Which lines in the listing below contain "Image"? Copy each of them.
-------- Data to examine
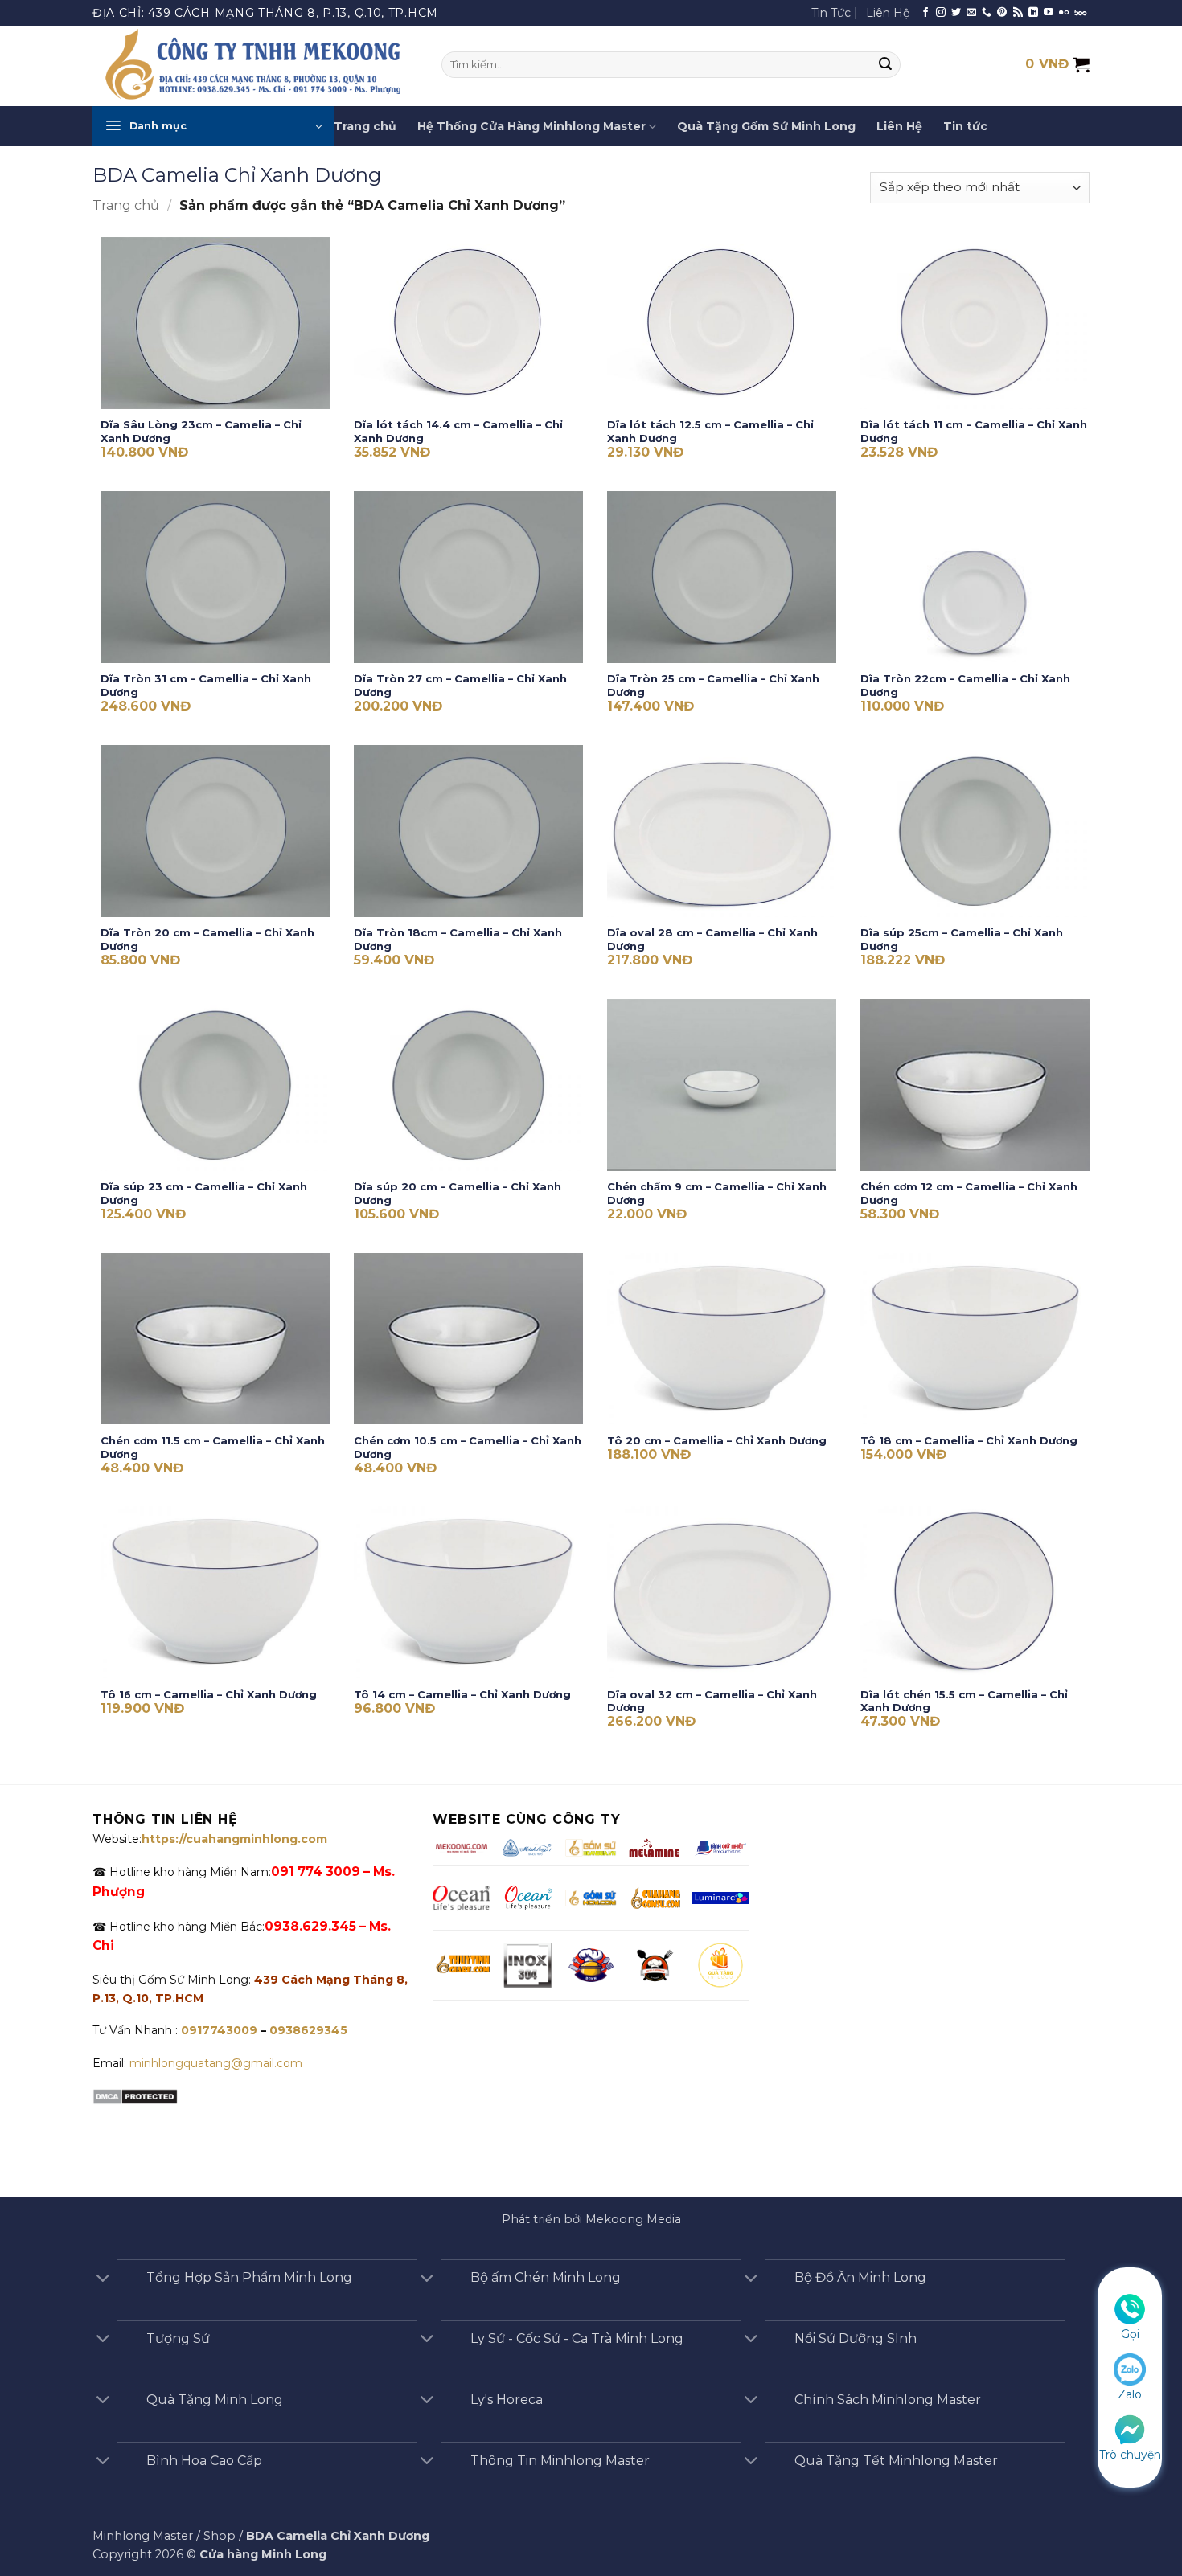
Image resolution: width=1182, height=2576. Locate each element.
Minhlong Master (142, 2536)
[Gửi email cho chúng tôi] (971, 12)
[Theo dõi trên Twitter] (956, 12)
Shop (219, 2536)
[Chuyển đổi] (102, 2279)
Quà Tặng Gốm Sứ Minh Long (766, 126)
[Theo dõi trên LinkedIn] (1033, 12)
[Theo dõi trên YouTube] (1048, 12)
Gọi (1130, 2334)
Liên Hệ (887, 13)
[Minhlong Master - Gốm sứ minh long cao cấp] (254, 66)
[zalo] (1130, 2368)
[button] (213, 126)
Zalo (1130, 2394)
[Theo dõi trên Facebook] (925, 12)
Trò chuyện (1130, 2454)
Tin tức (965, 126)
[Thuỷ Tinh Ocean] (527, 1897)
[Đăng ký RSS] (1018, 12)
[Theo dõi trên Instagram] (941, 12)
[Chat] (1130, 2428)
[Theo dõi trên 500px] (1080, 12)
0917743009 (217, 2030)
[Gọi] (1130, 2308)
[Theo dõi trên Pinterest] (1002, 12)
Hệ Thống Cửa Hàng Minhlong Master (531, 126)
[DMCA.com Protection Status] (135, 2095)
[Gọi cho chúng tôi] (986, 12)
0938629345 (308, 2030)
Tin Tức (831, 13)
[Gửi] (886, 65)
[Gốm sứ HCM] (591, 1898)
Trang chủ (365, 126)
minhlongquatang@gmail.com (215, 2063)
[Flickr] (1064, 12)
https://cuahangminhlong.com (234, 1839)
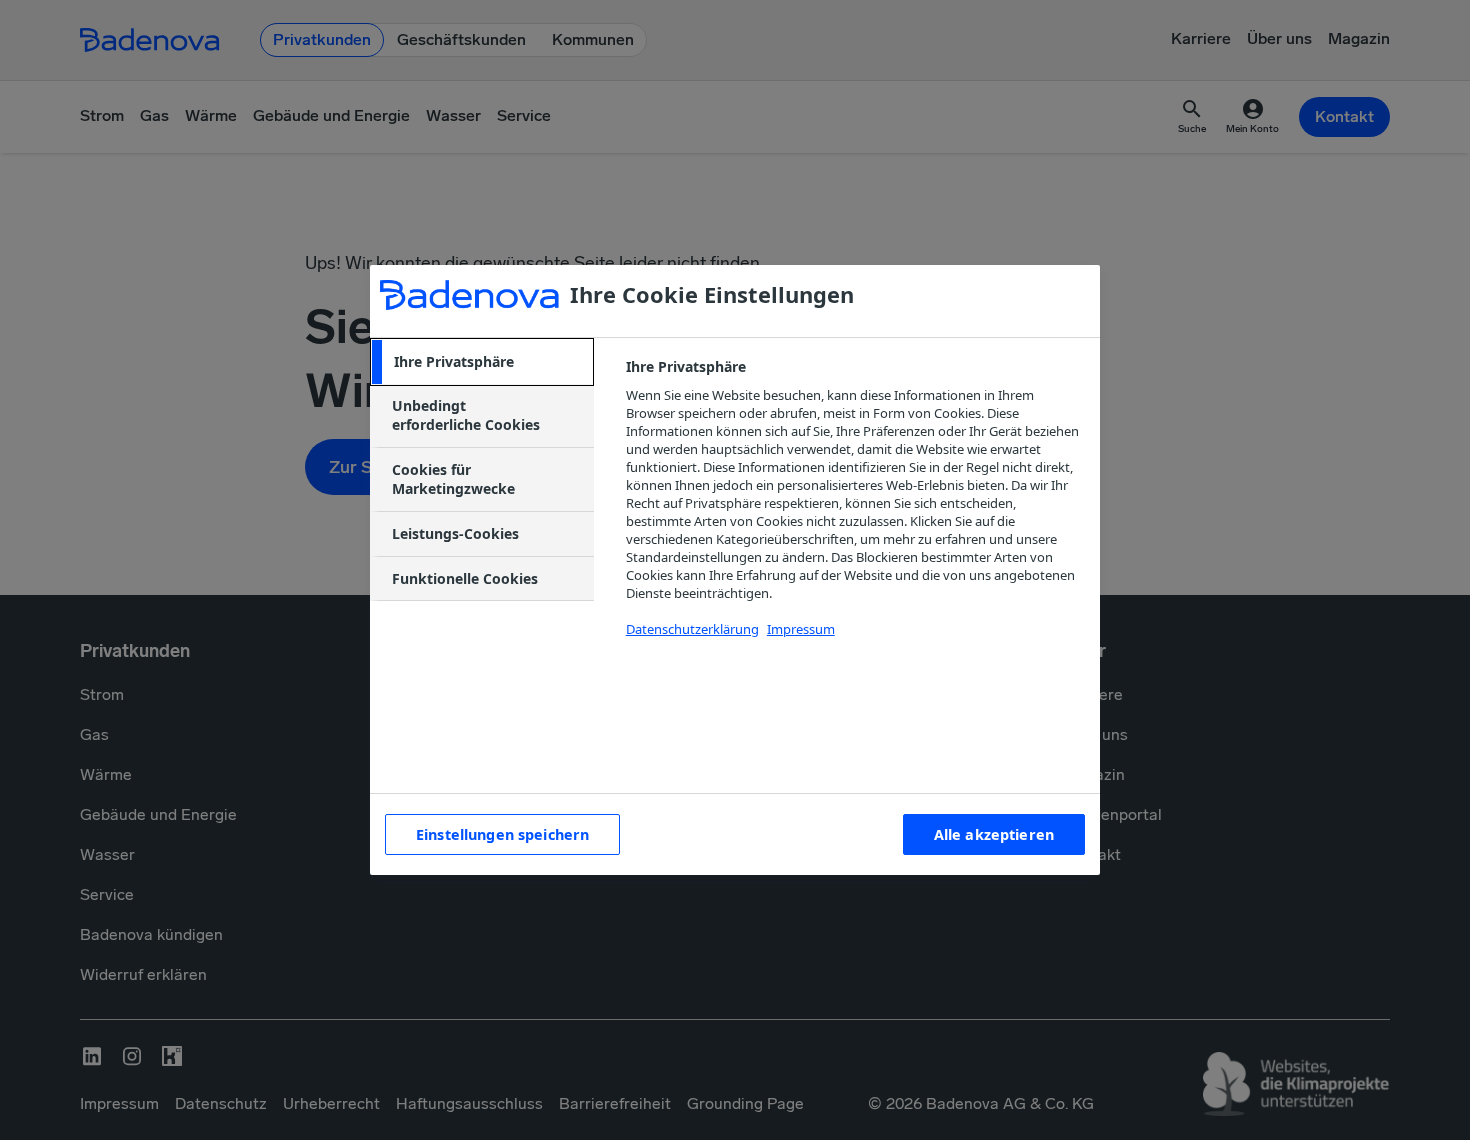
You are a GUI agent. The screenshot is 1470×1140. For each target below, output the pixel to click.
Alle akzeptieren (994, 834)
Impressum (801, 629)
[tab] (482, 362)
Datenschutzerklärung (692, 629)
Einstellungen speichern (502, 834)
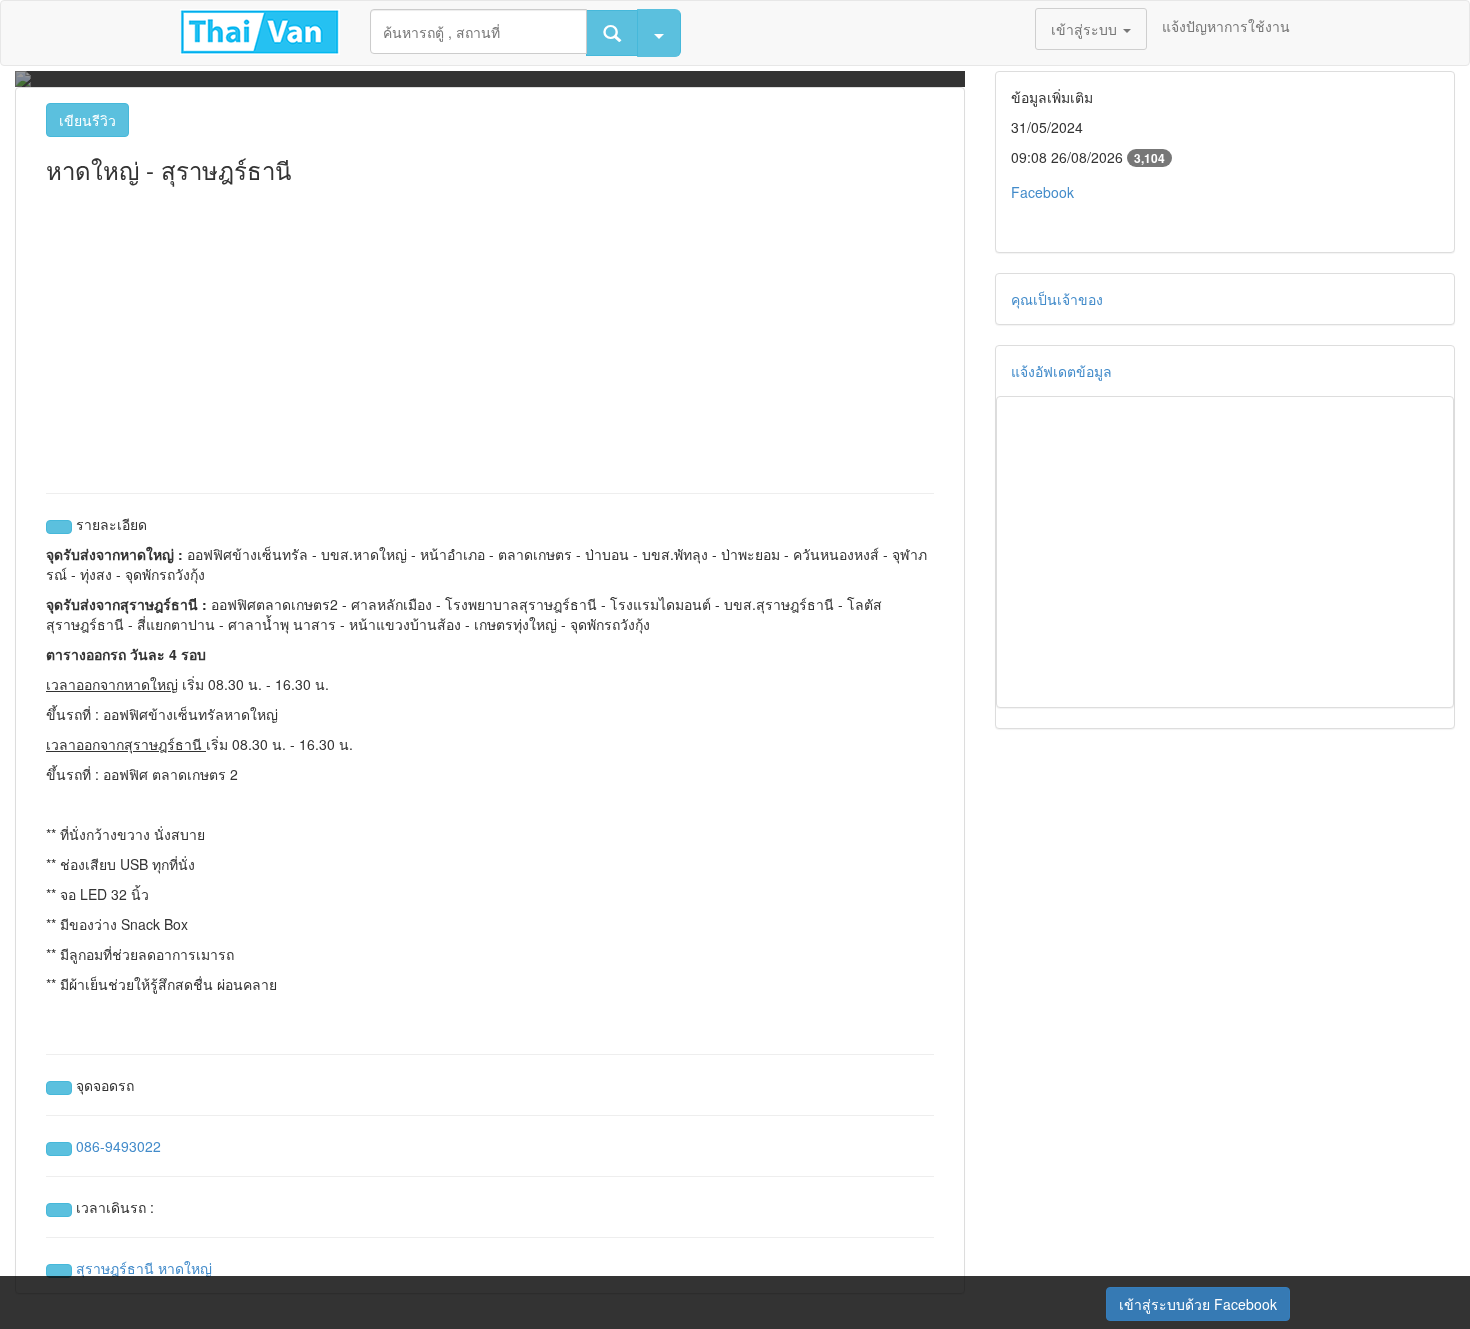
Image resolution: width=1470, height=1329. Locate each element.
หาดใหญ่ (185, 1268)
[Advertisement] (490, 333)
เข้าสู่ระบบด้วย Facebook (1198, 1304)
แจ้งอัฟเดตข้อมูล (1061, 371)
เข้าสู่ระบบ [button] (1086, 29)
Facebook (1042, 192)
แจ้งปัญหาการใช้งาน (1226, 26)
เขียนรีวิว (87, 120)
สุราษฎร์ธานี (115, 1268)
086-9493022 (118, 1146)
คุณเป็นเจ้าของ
----------------
= The completed task =
Image resolution: width=1182, height=2576. Locate each element.
Image resolution: width=1470, height=1329. Locate each element.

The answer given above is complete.